How does test-time scaling relate to token budget in agentic deep research?
This explores whether 'thinking harder at inference time' (test-time scaling) and 'how many tokens an agent is allowed to spend' are really the same lever — and the corpus says they're closely linked but not identical.
This explores whether test-time scaling and token budget are the same thing in deep research agents — and the surprising answer the corpus gives is that they're almost two names for one underlying axis, with an important caveat. The core insight is that searching is just another way of spending inference compute. Where we used to think of test-time scaling as 'let the model reason for more tokens,' deep research agents reveal a parallel curve: let the agent run more search steps. Multiple notes converge on this — search budget follows the *same* scaling shape as reasoning tokens, monotonic gains that flatten into diminishing returns (Do search steps follow the same scaling rules as reasoning tokens?, Does search budget scale like reasoning tokens for answer quality?, How does search scale like reasoning in agent systems?). The practical upshot is a new dial: you can trade reasoning budget against search budget to hit a quality target, treating both as fungible inference compute.
The link gets even more literal at the multi-agent level, where performance turns out to be mostly a function of raw token spending. Anthropic's own evaluations found that roughly 80% of the variance in multi-agent research quality comes from how many tokens the system burns — not from clever coordination between agents (Does token spending drive multi-agent research performance?, How does test-time scaling work at the agent level?). So in this regime, 'test-time scaling' and 'token budget' nearly collapse into the same measurement. That's the strong version of the relationship: scaling is spending.
But the corpus also pushes back on treating budget as a blunt instrument. Spending more isn't the same as spending well. Adaptive allocation — giving hard prompts more compute and easy ones less — beats uniform budgets, because flat spending wastes tokens on easy problems and starves hard ones (How should we allocate compute budget at inference time?). And there's a ceiling that no budget can buy past: non-reasoning models don't catch up to reasoning models no matter how much inference compute you throw at them, because the training regime is what makes extra tokens *productive* in the first place (Can non-reasoning models catch up with more compute?). This is the useful taxonomic split — internal test-time scaling (training a model to reason on its own) builds the capability, while external scaling (search, verification, more passes at inference) extracts performance from a capability that already exists (How do internal and external test-time scaling compare?). Token budget is the lever on the external side; it can't manufacture what the internal side never installed.
The thing you didn't know you wanted to know: the budget framing itself may be the wrong denominator for persistent agents. A 115-day case study found that ~83% of tokens were cache reads, not fresh generation — so when context persists and gets reused, the meaningful cost unit stops being 'tokens spent' and becomes 'artifacts completed' (Do persistent agents really cost less per token?).

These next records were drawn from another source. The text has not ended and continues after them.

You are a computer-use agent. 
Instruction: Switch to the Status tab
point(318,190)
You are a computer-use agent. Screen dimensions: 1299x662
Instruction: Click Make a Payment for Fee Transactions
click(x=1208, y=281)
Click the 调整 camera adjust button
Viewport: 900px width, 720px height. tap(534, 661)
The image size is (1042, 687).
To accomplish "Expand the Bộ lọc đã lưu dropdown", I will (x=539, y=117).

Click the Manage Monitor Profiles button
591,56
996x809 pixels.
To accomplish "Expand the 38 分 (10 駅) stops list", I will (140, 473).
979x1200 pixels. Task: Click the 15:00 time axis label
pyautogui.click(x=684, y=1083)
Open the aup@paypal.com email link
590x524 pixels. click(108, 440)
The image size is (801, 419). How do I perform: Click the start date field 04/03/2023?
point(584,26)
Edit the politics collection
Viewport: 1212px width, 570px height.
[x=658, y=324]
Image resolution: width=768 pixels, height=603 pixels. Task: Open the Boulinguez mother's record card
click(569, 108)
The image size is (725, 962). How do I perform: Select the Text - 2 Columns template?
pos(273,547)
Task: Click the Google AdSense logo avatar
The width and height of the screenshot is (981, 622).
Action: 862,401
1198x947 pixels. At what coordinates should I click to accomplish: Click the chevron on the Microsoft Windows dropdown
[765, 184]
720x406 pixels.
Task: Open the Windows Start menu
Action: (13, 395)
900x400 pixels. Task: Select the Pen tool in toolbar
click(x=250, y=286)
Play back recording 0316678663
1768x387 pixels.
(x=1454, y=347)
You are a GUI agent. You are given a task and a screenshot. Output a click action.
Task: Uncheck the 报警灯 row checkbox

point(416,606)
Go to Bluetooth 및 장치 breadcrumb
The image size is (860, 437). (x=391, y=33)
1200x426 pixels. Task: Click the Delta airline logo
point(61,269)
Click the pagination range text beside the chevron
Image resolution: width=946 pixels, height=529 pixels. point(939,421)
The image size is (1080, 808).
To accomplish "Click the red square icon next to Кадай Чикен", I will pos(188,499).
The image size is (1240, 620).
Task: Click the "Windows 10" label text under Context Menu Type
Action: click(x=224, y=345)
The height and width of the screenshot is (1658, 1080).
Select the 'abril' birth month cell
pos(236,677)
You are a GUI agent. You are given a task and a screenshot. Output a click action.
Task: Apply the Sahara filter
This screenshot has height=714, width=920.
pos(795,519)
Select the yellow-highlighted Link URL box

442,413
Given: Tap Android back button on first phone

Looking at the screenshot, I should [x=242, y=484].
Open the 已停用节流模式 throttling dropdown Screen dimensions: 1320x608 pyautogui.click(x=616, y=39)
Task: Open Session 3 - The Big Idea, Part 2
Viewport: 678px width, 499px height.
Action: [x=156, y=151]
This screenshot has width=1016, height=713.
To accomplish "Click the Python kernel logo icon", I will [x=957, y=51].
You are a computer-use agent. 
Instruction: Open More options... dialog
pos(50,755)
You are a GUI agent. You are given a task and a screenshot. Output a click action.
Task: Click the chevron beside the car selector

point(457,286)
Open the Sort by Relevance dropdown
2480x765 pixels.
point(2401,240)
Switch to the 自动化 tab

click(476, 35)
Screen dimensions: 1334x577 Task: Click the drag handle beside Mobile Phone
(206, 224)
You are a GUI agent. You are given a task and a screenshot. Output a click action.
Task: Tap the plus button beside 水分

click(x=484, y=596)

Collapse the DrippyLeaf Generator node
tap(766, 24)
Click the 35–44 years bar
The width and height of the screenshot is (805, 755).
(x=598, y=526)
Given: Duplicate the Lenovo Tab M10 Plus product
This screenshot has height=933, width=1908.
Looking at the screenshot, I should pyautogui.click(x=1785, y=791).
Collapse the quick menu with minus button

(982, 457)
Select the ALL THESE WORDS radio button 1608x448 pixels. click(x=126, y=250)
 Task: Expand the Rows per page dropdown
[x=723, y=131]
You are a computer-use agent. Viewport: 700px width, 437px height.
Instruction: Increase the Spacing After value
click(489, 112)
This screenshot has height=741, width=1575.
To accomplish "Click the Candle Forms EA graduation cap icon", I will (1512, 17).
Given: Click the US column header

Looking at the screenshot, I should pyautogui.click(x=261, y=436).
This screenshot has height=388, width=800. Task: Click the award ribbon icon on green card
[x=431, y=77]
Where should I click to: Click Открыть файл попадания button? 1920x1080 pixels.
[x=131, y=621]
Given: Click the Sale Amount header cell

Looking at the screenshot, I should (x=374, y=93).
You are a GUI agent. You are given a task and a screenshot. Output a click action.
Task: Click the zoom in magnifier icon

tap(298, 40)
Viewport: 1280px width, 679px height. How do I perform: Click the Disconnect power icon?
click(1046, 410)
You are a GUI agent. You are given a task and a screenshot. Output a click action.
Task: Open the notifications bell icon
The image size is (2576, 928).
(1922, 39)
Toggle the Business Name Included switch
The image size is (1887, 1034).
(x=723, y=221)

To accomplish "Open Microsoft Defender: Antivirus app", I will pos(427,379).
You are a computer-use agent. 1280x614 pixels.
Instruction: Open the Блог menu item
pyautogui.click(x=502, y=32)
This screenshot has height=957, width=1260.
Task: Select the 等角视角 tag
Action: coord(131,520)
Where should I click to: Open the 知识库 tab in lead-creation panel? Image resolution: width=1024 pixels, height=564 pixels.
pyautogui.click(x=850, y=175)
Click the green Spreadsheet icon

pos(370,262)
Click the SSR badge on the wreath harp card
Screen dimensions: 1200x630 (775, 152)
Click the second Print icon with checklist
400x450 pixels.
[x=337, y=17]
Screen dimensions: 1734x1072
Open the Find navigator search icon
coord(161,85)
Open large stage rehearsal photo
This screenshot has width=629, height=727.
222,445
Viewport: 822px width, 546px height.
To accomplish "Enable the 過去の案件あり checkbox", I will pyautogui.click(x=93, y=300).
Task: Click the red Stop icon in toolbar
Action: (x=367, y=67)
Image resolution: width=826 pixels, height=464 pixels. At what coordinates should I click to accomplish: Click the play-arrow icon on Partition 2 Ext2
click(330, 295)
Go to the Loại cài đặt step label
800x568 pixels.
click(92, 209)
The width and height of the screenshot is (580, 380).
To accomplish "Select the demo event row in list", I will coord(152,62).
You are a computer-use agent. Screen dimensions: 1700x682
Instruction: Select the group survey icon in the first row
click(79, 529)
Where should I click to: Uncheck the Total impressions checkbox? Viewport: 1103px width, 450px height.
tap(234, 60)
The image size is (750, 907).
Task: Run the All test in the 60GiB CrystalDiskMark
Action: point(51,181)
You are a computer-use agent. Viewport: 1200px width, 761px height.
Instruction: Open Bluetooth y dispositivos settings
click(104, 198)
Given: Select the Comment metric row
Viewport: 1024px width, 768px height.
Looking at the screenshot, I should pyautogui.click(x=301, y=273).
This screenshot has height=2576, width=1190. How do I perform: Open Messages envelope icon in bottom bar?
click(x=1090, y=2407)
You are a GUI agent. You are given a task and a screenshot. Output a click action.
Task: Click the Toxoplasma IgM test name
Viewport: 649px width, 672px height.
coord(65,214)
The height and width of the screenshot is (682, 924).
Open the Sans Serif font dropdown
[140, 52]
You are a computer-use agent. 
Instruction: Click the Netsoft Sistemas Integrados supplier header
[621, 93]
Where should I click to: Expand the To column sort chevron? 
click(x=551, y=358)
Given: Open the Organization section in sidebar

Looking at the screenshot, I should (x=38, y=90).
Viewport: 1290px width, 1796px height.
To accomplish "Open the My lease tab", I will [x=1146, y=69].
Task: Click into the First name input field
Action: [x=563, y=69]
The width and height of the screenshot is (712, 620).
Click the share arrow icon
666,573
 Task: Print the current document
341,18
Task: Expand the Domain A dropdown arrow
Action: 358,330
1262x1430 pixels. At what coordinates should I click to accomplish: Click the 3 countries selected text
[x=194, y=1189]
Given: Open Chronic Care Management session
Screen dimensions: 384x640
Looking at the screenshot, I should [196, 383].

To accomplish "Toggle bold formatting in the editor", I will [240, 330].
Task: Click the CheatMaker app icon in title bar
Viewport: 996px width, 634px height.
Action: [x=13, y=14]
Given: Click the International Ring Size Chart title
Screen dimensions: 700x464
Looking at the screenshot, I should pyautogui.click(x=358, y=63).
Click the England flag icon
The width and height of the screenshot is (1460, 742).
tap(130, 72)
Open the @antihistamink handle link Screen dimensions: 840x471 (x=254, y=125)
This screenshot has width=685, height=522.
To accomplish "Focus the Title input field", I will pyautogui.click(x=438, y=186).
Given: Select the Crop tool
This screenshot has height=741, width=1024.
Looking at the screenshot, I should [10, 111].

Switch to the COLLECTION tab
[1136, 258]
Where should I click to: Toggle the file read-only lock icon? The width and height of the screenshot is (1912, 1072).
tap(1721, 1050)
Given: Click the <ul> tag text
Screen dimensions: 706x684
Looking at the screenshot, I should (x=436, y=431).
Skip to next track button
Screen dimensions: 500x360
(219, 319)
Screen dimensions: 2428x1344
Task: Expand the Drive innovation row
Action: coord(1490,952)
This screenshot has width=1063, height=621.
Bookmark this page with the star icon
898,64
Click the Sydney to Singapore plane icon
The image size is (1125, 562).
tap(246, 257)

Test-time scaling laws tell you that more compute buys more quality along a predictable curve; the economics of long-lived agents tell you that *how* you account for that compute — per token vs. per finished result — changes which point on the curve is actually rational to chase.
Sources 9 notes
Deep research agents improve with more search steps in a pattern mirroring the reasoning-token relationship, with both exhibiting diminishing returns. This reveals a new inference-compute axis beyond model capability alone.
Agentic deep research shows monotonic-to-diminishing-returns curves for search iterations, matching reasoning token scaling. This creates a new inference-compute axis: models can trade off reasoning budget against search budget to optimize answer quality.
Test-time scaling laws generalize from reasoning to retrieval: search steps follow identical scaling curves to reasoning tokens, making deep research a test-time scaling problem. This insight reframes search as a compute axis comparable to chain-of-thought reasoning.
Anthropic's internal evals show token spending alone accounts for 80% of performance variance in multi-agent research systems. Model capability upgrades deliver larger gains than doubling token budget, suggesting efficiency matters as much as quantity.
Research shows 80% of multi-agent performance variance comes from token budget, not coordination intelligence. LatentMAS and shared-KV-cache approaches offer ways to decouple performance gains from token costs.
Research shows that dynamically adjusting inference compute per prompt—rather than using fixed budgets—improves performance and efficiency. Uniform spending wastes resources on easy problems while underserving hard ones.
Reasoning models persistently outperform non-reasoning models regardless of inference budget because training instills a reasoning protocol that makes additional tokens productive. The gap is fundamentally about deployment mechanisms and training structure, not raw capability.
Research shows test-time scaling methods split into internal (training models for autonomous reasoning) and external (inference-time search and verification). They complement rather than compete; internal builds capability while external extracts performance from existing capability.
A 115-day case study found 82.9% of tokens were cache reads. When context persists and reuses, the meaningful cost denominator becomes completed artifacts, not individual tokens.